Why tracking ILI tools with multiple sensors are crucial for modern ILI programs
As inline inspection technology evolves, the way operators track tools through a pipeline should also evolve. Using multiple sensors to identify a pig passing an AGM is a proven way to improve the reliability of tracking.
In conventional tracking, a geophone and a transmitter-receiver system are used in combination. As the pig passes the AGM, the geophone will pick up the vibrations of the from the tool, which can then be heard by a field technician standing by on site. At the same time, the receiver will pick up a 22Hz signal from the transmitter installed on the tool. By combining the audible vibrations of the tool passing as well as the 22Hz signal, it’s possible to confirm the tool has passed a specific location. The technician on site then records the time and moves to the next site.
Although this method can be successful with highly-trained technicians, it is very susceptible to human error and doesn’t provide any recordable data to support the information provided by the technician.
While the geophone and transmitter were state-of-the-art 40 years ago, in the current digital era, using a system that relies solely on the ears of an operator is archaic and subject to user error. Using traditional tracking, the time of passage is completely dependent on the technician and when he or she decides it sounds like the pig has passed. Near roads, where cars are passing by, geophones can be very unreliable. Vibrations from moving cars can easily interfere with vibrations from the pig, essentially leaving the technician blindfolded.
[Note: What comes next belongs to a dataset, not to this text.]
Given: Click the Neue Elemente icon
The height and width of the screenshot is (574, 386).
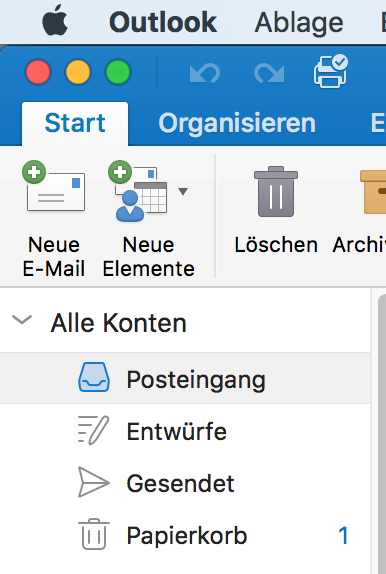Looking at the screenshot, I should [x=138, y=191].
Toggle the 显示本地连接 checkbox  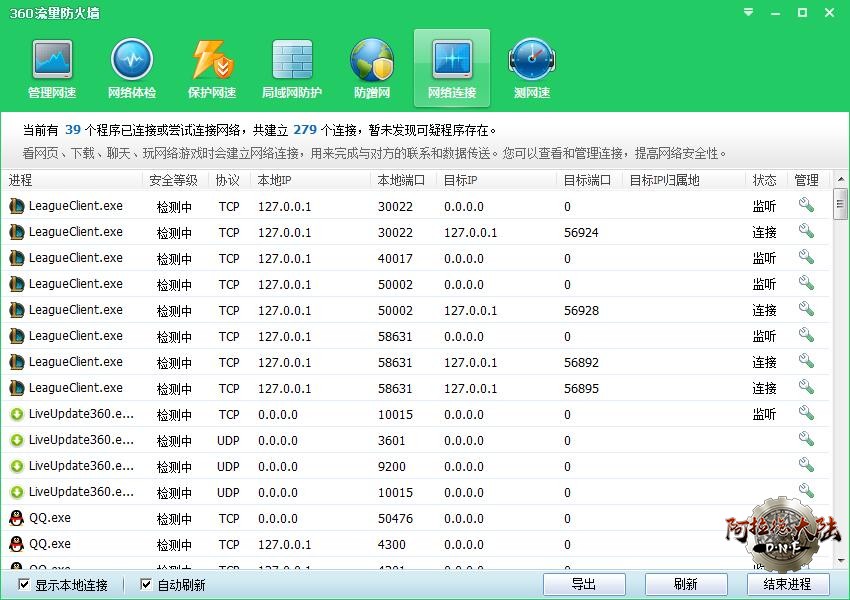coord(25,585)
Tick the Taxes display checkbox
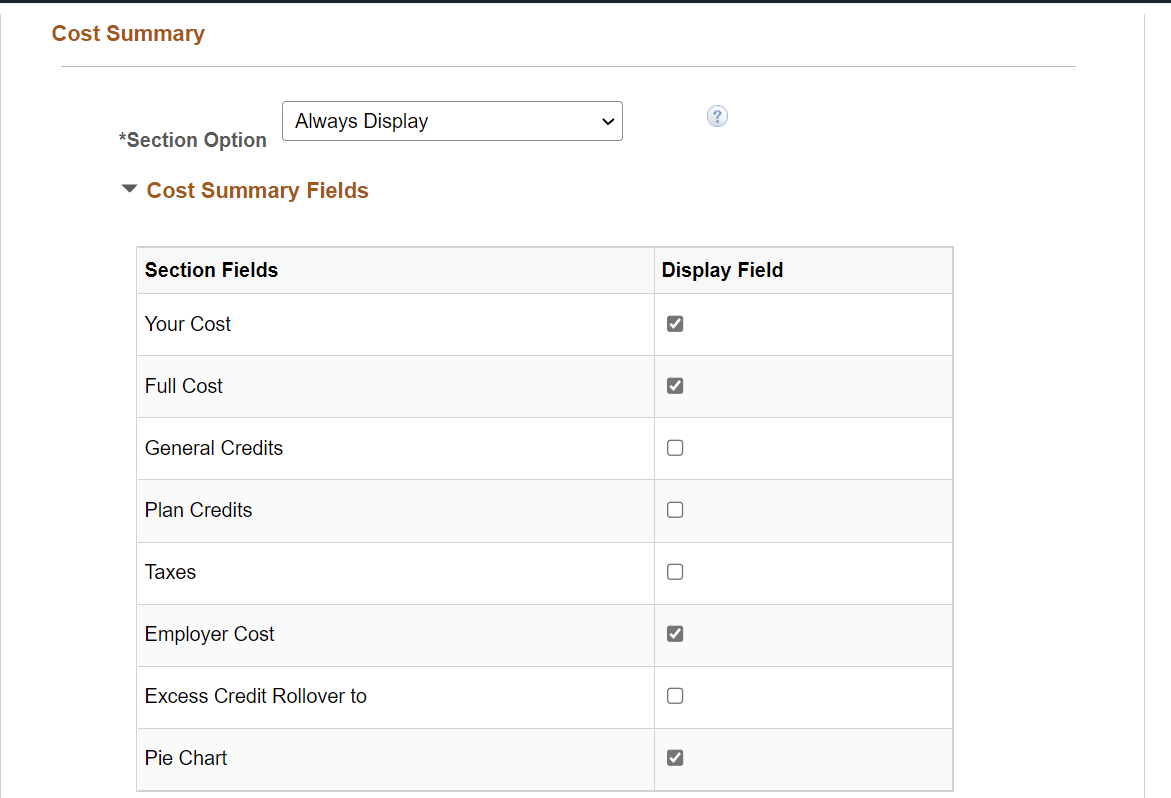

Additionally, the 22hz receiver can receive interference from power lines, vehicles, engines or any area with electrical currents.
To truly call an ILI program modern, the tracking of the tools should be defensible and technology-based. A modern system should use a combination of vibrational, magnetic and electromagnetic sensors, which can be cross-referenced to find the exact passage time. PureHM’s Armadillo AGMs use up to 7 sensors to track tools and record passage times. The data collected by the AGMs can be viewed in real-time by PureHM’s staff, and reviewed after a project to prove when the pig passed a specific location.
With hundreds of tracking runs completed for operators across North America, it’s safe to say that the Armadillo Tracking system provides the most reliable tracking for any type of pig, on any pipeline.